The crude gist is that the sine qua non cause, the immediate cause, is conditioned, ultimately by the whole universe at a particular moment. Usually, when one speaks of the proximate causes, the things necessary to let something happen, one takes almost everything for granted, example, gravity. This is one of the central issues in philosophy proper, which is to say, not Analytic Philosophy nor any other qualified form of philosophy which is often what one is trained in these days. That amounts to saying that the training is about philosophy of science, however, in the decisive respect philosophy proper no longer exists.
The training is lacking. It has a diminished afterlife in Literary Theory and so-called Continental Philosophy and the mentioned Analytic Philosophy/Philosophy of Science (and many other fields). I make these remarks to explain why the issue is very much obscured and turbid. If you like I will delineate the main points of these modern developments which are decisive for the future of all life on the earth.
For now I will simply point you to Hume and Kant, which is the crux of the modern issue. The Kantian formula is: (efficient) cause is not derivable from the concept of a thing, but it is a necessary inference. That is the famous so-called Synthetic a priori.

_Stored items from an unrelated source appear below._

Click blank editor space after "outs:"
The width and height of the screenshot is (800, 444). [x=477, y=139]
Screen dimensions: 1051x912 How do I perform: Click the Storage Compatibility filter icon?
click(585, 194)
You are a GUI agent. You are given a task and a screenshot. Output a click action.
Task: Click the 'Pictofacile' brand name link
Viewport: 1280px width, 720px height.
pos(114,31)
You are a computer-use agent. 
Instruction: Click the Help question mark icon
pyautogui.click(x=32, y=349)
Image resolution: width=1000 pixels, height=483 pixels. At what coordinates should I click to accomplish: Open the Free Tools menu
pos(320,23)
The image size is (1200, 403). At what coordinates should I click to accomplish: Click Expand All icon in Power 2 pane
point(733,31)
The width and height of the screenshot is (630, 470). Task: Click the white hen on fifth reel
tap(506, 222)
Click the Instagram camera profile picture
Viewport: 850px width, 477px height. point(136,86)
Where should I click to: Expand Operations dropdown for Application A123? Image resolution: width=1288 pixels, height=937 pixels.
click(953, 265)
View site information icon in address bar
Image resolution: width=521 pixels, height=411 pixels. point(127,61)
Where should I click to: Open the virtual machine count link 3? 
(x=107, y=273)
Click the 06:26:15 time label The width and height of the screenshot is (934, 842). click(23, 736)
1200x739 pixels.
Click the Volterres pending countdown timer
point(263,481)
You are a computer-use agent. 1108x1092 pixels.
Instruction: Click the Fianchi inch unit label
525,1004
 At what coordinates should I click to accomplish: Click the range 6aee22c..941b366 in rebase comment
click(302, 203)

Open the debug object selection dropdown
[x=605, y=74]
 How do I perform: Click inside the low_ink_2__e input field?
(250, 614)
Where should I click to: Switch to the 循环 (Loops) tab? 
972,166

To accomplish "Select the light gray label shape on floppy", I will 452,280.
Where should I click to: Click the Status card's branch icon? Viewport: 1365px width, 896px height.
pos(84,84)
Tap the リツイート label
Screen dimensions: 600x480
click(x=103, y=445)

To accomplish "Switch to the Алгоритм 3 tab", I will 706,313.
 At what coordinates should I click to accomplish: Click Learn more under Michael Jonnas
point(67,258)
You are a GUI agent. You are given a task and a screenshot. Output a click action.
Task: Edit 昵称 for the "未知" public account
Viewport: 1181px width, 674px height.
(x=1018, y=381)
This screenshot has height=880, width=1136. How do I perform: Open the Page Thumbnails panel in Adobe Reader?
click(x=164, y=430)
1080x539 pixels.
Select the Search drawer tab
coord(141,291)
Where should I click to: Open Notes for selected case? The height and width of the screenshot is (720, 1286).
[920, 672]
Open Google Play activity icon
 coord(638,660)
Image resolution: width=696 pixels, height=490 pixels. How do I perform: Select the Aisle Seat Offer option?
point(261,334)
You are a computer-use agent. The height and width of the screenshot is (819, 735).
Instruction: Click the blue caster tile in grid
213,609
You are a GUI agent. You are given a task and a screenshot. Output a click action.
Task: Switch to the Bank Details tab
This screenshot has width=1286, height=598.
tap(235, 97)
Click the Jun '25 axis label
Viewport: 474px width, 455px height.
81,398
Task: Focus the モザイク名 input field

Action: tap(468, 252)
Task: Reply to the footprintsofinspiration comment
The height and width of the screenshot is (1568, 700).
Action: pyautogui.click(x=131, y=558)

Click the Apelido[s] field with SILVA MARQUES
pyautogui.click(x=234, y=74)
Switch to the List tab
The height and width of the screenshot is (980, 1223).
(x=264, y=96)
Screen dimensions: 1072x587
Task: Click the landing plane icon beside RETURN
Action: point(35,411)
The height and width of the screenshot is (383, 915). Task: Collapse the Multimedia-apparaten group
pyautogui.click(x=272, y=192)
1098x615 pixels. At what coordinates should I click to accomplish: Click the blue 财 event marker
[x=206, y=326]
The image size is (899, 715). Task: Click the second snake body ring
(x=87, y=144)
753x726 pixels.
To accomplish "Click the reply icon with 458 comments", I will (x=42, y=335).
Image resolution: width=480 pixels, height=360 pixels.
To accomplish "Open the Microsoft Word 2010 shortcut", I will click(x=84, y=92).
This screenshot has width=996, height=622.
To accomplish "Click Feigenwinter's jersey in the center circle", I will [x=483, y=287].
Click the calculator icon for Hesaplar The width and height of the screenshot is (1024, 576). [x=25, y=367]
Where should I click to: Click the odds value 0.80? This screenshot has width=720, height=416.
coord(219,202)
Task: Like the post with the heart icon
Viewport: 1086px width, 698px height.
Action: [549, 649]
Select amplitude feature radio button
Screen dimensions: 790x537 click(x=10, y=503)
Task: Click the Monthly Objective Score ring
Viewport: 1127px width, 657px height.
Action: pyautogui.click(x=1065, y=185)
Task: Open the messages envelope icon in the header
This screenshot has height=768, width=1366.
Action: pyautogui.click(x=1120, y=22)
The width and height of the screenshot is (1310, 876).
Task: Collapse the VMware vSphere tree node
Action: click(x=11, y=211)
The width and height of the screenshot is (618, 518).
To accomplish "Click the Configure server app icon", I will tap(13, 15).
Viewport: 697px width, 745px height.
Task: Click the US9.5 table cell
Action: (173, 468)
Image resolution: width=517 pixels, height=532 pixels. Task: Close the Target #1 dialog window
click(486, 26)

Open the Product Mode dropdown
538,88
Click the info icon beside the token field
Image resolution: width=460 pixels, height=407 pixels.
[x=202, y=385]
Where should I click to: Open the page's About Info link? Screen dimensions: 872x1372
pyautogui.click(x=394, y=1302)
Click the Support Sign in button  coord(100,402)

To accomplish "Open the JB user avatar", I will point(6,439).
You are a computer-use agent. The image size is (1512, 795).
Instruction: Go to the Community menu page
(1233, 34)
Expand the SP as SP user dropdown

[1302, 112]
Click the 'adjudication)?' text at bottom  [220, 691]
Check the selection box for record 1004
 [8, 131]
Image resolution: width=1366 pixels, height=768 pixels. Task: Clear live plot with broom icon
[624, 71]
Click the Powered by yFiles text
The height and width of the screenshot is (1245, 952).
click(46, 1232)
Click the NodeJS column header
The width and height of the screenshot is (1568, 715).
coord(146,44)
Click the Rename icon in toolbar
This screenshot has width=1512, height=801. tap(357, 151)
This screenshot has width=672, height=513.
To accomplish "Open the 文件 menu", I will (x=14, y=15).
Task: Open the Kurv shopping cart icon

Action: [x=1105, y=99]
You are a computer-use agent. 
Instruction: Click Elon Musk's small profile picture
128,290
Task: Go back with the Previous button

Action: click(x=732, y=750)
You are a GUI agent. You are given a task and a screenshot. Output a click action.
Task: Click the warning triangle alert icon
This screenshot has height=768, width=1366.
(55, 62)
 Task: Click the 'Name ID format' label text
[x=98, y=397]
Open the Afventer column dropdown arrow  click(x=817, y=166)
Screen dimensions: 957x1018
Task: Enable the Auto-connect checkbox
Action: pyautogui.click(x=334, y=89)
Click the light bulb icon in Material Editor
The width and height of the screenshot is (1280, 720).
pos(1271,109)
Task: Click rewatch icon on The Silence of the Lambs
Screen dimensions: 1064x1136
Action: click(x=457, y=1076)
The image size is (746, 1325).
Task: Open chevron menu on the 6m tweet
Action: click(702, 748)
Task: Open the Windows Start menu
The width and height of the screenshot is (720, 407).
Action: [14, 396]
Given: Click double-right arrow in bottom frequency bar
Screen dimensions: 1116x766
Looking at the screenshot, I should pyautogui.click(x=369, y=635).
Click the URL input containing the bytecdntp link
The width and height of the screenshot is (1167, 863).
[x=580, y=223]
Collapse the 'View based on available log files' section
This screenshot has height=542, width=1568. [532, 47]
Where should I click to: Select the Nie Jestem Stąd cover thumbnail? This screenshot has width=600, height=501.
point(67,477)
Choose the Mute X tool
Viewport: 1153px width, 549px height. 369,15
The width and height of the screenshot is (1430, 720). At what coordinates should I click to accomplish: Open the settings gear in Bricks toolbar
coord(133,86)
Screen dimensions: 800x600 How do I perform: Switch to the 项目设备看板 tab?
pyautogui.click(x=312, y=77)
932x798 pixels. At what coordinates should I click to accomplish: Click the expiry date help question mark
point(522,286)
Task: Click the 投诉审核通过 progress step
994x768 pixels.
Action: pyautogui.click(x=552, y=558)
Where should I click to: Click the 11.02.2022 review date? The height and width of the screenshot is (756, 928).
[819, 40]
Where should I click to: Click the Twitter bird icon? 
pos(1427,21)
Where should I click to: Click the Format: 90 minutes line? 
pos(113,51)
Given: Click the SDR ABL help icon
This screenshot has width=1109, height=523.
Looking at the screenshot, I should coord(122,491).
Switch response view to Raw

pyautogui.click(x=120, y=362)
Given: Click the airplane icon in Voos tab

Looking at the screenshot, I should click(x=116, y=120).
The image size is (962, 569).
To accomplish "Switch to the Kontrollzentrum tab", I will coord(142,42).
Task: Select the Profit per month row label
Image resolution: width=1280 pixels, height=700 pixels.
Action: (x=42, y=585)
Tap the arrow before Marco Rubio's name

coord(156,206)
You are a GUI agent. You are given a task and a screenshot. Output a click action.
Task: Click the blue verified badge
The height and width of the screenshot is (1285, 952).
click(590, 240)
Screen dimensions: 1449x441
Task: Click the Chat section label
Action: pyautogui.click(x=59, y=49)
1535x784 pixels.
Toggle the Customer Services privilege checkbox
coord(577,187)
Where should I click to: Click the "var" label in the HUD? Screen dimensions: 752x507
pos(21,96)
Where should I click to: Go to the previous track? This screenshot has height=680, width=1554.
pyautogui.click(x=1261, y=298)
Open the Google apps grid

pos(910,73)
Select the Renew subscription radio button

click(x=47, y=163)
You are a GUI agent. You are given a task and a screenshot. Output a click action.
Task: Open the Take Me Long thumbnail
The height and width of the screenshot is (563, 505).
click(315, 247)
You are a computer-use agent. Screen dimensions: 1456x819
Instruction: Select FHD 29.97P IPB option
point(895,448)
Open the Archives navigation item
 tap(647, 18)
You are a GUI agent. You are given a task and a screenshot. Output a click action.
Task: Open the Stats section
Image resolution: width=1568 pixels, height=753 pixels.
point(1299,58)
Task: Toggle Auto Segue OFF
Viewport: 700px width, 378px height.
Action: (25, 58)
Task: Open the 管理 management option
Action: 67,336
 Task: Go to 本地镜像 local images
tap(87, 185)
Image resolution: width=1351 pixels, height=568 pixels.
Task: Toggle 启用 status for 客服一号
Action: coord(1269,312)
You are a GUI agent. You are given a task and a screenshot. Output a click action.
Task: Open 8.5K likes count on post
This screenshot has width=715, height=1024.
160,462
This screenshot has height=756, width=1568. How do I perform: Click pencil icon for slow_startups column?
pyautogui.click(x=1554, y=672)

In the sciences, what happened is Comte took over efficient cause and let it become mathematical function. I.e., he set cause aside, and let function come in. Function is not sensu stricto subject to the Problem of Induction, but rather to a similar but subtly different restraint.
That didn't really solve the problem, but basically, these days, it still stands. Physics speaks of functions, not causes. Since about the twenties of the last century, quantum physics gave up the claim that it could derive everything with respect to the unified development, so-called, of the particle of the quantum states as a 'function of the past'. Randomness, and something worse and more unintelligible than randomness, came in sometime later.
Philosophically speaking, cause became effect, i.e., power. I would say Hobbes gives the crucial statements on effect, which lead into Leibniz and then Nietzsche's Will to Power. Given that this site is mostly keyed in to Analytic Philosophy I leave off giving details that would likely be unappreciated and not understood by those lacking in the requisite training.
That which count as the crucial issues depend greatly on one's background, so far as we regard the issue in terms of what will be interesting to the reader. And not by a higher or more worthy criterion.